▶ **Aim of the exercise**
Take every line from the listing below that contains "plus".

++++ Material shown

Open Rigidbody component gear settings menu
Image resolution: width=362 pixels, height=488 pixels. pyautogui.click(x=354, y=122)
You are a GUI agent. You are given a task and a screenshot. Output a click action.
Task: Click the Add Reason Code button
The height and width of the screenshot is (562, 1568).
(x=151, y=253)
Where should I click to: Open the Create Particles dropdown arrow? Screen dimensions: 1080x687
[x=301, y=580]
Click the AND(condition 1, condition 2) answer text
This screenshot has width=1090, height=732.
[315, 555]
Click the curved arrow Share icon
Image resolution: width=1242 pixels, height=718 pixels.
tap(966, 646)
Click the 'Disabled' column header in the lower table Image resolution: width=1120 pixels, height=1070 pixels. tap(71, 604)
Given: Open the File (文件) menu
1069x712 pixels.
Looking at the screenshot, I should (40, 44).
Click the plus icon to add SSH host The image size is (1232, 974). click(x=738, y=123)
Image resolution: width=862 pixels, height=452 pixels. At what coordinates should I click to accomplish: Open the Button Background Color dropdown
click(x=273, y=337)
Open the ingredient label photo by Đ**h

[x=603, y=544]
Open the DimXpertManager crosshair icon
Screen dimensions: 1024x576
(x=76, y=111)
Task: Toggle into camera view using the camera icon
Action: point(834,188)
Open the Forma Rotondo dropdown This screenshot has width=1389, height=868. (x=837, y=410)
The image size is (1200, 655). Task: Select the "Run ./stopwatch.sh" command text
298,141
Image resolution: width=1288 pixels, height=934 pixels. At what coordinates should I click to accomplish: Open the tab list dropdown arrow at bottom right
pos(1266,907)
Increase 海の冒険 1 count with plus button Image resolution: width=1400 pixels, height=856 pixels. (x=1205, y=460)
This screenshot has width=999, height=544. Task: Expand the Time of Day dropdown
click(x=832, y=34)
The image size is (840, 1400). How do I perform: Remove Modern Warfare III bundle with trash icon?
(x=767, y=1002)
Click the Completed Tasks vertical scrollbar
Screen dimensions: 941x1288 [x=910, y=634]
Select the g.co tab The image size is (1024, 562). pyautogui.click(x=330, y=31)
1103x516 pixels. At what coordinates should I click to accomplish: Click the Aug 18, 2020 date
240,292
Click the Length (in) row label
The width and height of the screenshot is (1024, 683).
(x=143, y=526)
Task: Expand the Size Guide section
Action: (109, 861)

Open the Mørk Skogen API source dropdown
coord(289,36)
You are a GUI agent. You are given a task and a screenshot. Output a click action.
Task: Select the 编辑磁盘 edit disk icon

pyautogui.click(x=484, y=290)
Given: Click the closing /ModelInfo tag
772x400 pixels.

++++++++

▶ **Result of the exercise**
Click the plus icon to add SSH host The image size is (1232, 974). click(x=738, y=123)
Increase 海の冒険 1 count with plus button Image resolution: width=1400 pixels, height=856 pixels. (x=1205, y=460)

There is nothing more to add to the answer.